A amizade masculina, aqui, é uma relação de espelhos. Bentinho admira Escobar, ama Capitu e teme a ligação entre ambos porque intui — sem compreender — que tudo o que sente por eles é uma só coisa: o desejo de ser reconhecido. A mulher e o amigo tornam-se faces do mesmo enigma. O ciúme é o preço pago por quem confunde o amor com a necessidade de identidade.
Nas sociedades antigas, a amizade entre homens podia ser o espaço da virtude compartilhada. Nas modernas, tornou-se uma ameaça à estabilidade do eu. O medo de Bentinho é o medo do homem que não suporta o reflexo do outro dentro de si.
IV. A ilusão da memória
A tentativa de reconstruir o passado — seja por meio da casa, da escrita ou da confissão — é a forma mais elegante da negação. O passado não retorna porque não há sujeito que o convoque inteiro. O narrador de Machado é como um fantasma que tenta explicar sua morte. Ele vive na fronteira entre o que foi e o que poderia ter sido, e cada lembrança é uma invenção a serviço da culpa.
Mas o mais perturbador é que a culpa, em si, é o que o mantém vivo. Ao acusar Capitu, Bentinho encontra uma narrativa que o absolve de encarar a própria vacuidade. O ciúme é uma distração metafísica. Ele substitui o reconhecimento da falência interior por uma explicação moral: “fui traído”. Assim, preserva a ilusão de que houve, um dia, um “eu” inteiro que poderia ter sido feliz.

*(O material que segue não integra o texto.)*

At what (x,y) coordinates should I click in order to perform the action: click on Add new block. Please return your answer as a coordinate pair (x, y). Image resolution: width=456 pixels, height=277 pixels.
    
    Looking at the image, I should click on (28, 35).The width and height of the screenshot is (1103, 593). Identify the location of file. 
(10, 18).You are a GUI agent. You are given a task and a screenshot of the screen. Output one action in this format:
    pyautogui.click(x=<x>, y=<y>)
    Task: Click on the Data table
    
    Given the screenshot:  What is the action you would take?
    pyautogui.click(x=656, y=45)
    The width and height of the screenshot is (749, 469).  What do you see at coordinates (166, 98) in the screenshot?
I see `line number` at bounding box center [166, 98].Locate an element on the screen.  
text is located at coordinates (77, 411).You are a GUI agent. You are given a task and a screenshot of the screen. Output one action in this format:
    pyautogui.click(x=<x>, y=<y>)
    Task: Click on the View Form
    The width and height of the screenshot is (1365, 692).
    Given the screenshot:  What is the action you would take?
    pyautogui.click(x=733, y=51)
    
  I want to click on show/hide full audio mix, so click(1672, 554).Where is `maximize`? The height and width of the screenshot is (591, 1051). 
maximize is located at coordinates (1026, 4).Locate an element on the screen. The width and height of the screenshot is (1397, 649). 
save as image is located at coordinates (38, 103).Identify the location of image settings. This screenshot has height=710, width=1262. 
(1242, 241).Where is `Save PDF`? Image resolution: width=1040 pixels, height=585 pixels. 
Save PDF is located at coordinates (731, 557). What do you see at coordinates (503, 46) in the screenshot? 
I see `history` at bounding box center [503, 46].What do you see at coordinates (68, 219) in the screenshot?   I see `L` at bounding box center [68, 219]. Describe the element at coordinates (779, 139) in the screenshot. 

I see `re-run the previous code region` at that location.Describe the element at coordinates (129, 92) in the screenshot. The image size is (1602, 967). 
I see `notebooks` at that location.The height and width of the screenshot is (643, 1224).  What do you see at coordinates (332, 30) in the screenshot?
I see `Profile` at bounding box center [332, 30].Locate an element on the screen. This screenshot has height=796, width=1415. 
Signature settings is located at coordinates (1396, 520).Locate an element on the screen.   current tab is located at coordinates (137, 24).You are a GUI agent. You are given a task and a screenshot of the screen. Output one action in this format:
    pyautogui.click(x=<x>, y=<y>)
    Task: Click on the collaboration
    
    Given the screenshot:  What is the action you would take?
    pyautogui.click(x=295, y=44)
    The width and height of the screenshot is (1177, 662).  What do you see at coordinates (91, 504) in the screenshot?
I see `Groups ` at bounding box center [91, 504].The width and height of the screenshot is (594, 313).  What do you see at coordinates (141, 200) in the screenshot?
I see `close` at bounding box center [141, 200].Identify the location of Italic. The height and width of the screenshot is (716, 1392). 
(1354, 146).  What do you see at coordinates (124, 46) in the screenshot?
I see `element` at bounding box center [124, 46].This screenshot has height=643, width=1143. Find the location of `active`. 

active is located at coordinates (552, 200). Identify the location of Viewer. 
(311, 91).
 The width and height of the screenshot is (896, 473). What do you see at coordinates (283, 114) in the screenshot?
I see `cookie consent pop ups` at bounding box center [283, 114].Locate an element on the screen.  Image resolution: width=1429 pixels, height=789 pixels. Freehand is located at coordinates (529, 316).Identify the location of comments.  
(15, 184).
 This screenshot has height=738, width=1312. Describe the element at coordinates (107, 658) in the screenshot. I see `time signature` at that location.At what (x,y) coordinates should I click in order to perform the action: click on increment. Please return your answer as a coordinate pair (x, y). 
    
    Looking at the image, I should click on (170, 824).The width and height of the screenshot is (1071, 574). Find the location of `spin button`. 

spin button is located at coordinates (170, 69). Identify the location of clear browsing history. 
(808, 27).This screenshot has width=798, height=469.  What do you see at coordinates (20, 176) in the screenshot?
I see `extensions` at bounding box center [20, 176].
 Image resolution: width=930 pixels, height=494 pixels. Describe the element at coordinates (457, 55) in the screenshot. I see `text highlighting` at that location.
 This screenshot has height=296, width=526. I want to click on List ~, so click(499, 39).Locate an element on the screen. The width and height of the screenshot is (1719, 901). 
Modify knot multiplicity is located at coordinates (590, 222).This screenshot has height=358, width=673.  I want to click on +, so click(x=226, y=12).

Na verdade, o que falta a Bentinho não é Capitu, mas a própria capacidade de reconciliar-se com o tempo. Ele se recusa a admitir que o passado é irrecuperável — que a vida, uma vez vivida, não pode ser revisada sem se perder.
V. A moral da lacuna
A frase “Falto eu mesmo, e esta lacuna é tudo” é, paradoxalmente, uma epifania ética. O reconhecimento da falta é o primeiro passo da liberdade. Enquanto Bentinho tenta negar a lacuna, ele permanece prisioneiro do ressentimento. O caminho da compaixão — aquele que o autor do ensaio original vislumbra ao comparar Bentinho a Leontes — é o de quem aceita a ausência como condição da existência.
Machado compreendeu o que os filósofos morais raramente entendem: que a vida não se constrói sobre verdades, mas sobre reconciliações imperfeitas. O homem maduro não é aquele que descobre quem é, mas o que perdeu — e ainda assim continua a viver.
No fundo, o romance é uma parábola sobre o perigo da autoconsciência. A obsessão com a coerência, a necessidade de pureza, a ânsia por uma narrativa total — tudo isso é a própria forma moderna da loucura. A sabedoria está em suportar o fragmento, em aceitar que o eu é uma colagem de papéis contraditórios.
VI. O medo e a misericórdia
O ensaísta brasileiro teme chegar à velhice e ter de narrar sua vida como Bentinho, sem misericórdia. Esse medo é legítimo: ele é o medo da modernidade tardia, em que todos somos instados a justificar-nos diante de uma plateia invisível. Mas a misericórdia que falta a Bentinho — e talvez a nós — não é apenas pelos outros; é, sobretudo, pela própria falibilidade.
Ser moderno é viver num mundo sem tribunal divino, mas com uma consciência implacável. A única absolvição possível é a da ternura: reconhecer que a vida não se explica, apenas se recorda com compaixão.
VII. Epílogo: o silêncio do eu
O verdadeiro horror de Dom Casmurro não está no adultério nem na dúvida, mas no silêncio final: “Falto eu mesmo.” Essa é a frase que resume a condição humana depois da morte de Deus e da dissolução do sujeito. O romance, que começa como ciúme e termina como confissão, é na verdade uma meditação sobre o desaparecimento do eu no espelho da memória.
Bentinho queria provar uma verdade; Machado nos mostrou uma ausência. E é essa ausência — esse espaço vazio entre o que fomos e o que contamos ser — que constitui, paradoxalmente, a nossa única realidade.
A lacuna é tudo. O resto é literatura.